Saturday, 22 June 2013

Dinuguan’s many versions

It seems like each Philippine province—sometimes, even each family—has its own version of this beloved bloody stew. With all these adaptations, it’s become a huge chore to trace exactly which place gave birth to this dish.
However, historians agree on one thing: dinuguan (pork blood stew) started out as a poor man’s stew. Back when dinuguan was born, lechon was strictly for the upper class to enjoy because of its hefty price tag. The lower class, many of whom worked in the households of those enjoying the lechon, would have to make do with the pork innards and other rejected parts—including the blood—of the butchered pig. They took these and put Filipino ingenuity to work.
How dinuguan is prepared has evolved and branched out since then, but the base recipe remains the same: Sauté minced ginger with garlic, onions, and chilies; add the innards, and let everything simmer for about 20 minutes in pork stock, laced with lemongrass stock. Season with salt, cracked black pepper and, of course, vinegar. When the innards are tender, pour in the pig’s blood and stir continuously for a couple of minutes until the blood thickens. Adjust the seasoning, and your dinuguan is done!
Of course, don’t forget to serve your dinuguan with its perfect partner: puto.
As mentioned, different versions have sprung up all over the Philippines. Here are the more popular ones:
Unlike the dinuguan that Tagalogs and Ilonggos are used to, Ilocanos’ version of this favorite Filipino dish is dry, oily, and on the crunchy side. (A little bit like the Crispy dinuguan that’s been making the rounds of Pinoy restaurants lately.) Dinardaraan still uses pig meat and innards, though. Ilocanos deep-fry the pig’s (thoroughly cleaned) intestines, plus a bit of pork loin and fat to keep things chewy. Some Ilocanos like their dinardaraan soupy, like how Tagalogs prepare theirs. Others prepare their dinardaraan with the pig’s blood curdled to a paste.

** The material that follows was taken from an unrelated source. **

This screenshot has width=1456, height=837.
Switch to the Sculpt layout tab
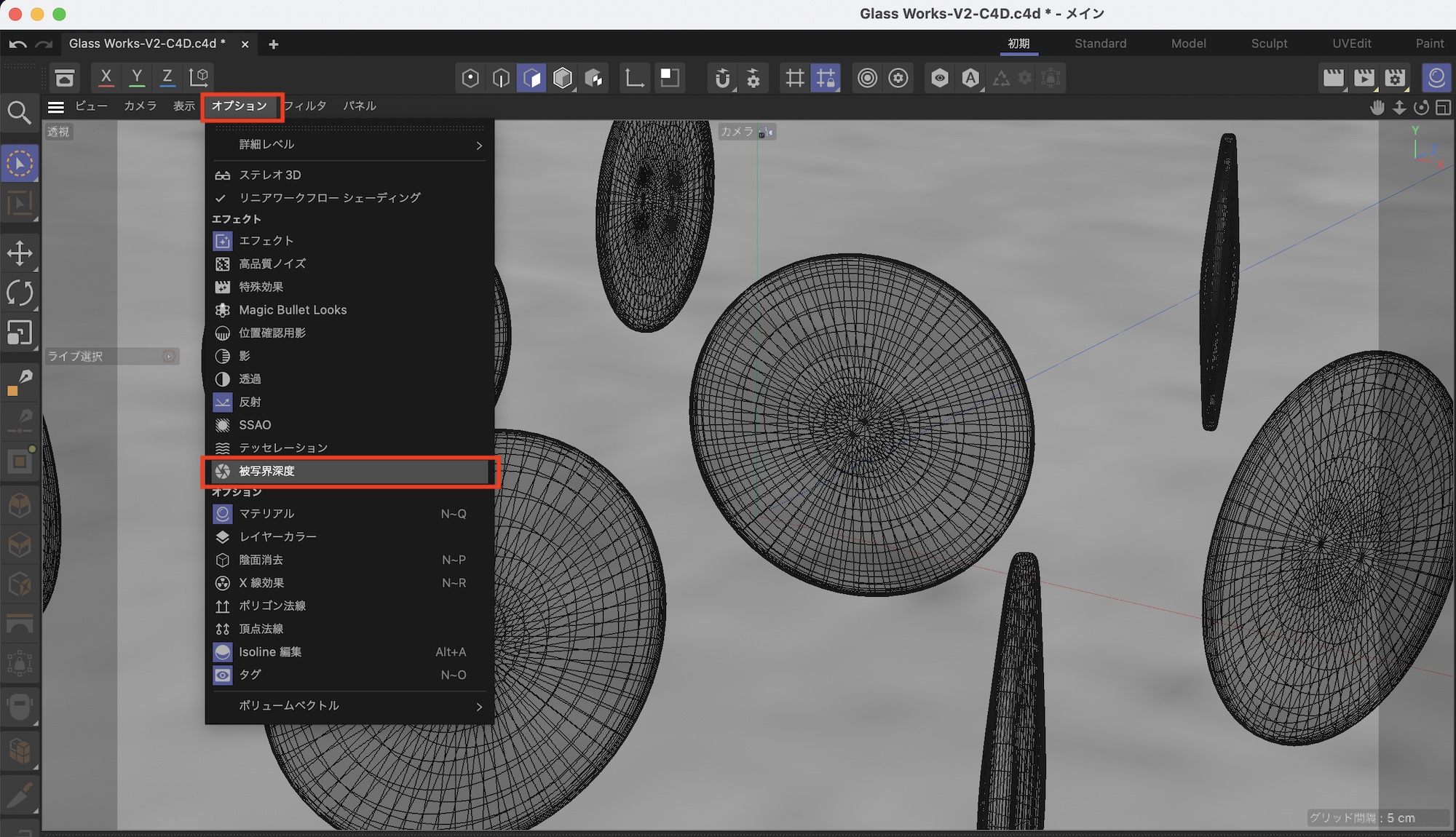1269,44
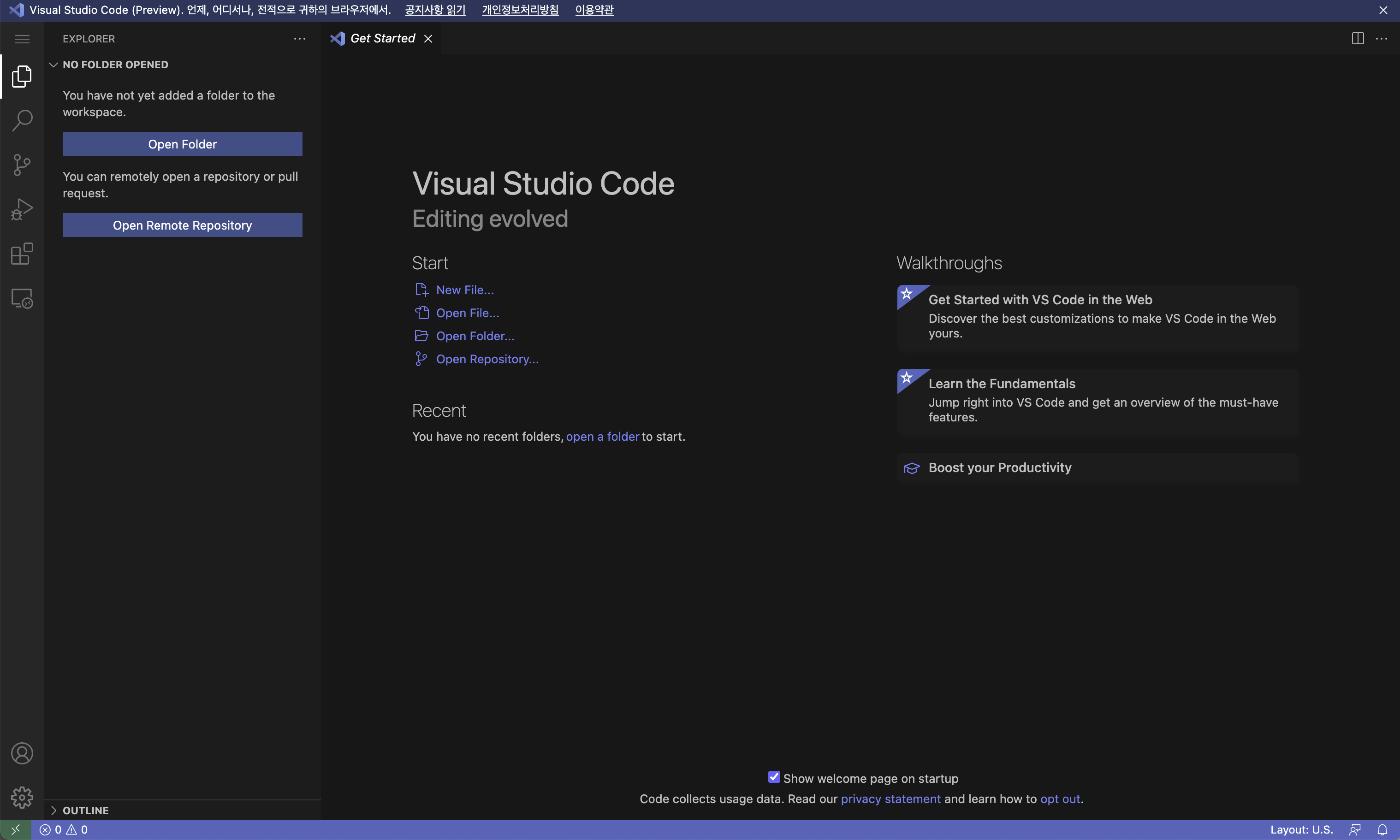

Northern Mindanao—“Sampayna or Champayna”
Apart from the usual ingredients—pork intestines, liver, and blood—sampayna also uses pork lung (cut into cubes) and banana heart. Similar to the dinardaraan of Ilocos, preparing sampayna involves frying the innards in their own oil until they get a little crispy. Which is when you cut them up into bite size and mix with the other ingredients. Like the Tagalog dinuguan, the blood sauce of sampayna is more soupy than dinardaraan’s



Pampanga’s version of pork blood stew incorporates a beloved Pinoy street food: cubes of blood. Tid-tad has a runny sauce and takes its bloodiness to the next level—cubes of solidified blood are mixed in with the usual pork innards. Of course, everything is cleaned and boiled thoroughly before being tossed into the stew pot. Tid-tad is a much beloved dish in Pampanga that it’s served all throughout the day—you can enjoy it for breakfast, lunch, merienda (mid-day snacks), or dinner!
Perhaps the healthiest version of dinuguan there is, Batangenos’ sinunggaok has distinct differences from the version Tagalogs are used to. For one, sinunggaok uses only pork meat, none of those innards. Also, Batanguenos use tomatoes, not vinegar, as the souring ingredient of their sinunggaok. Finally, chunks of green papaya are tossed in (pleasantly adding fiber to the dish).
[If you’re into soup, also check out 6 perfect Pinoy stews for rainy days.]
As if to emphasize the star ingredient of this dish, Cebuanos like to say it twice (“dugo” is Filipino for “blood”). There are several versions of dugo-dugo within Cebu itself. Some versions add cubes of solidified blood, just like in Pampanga’s tid-tad. Other versions omit the pork liver from the dish, as liver sells at premium prices and they would rather use it solo for other dishes. In these versions, the innards are chopped so finely down to the millimeter, so that the end result is a pork blood stew without the recognizable ingredients.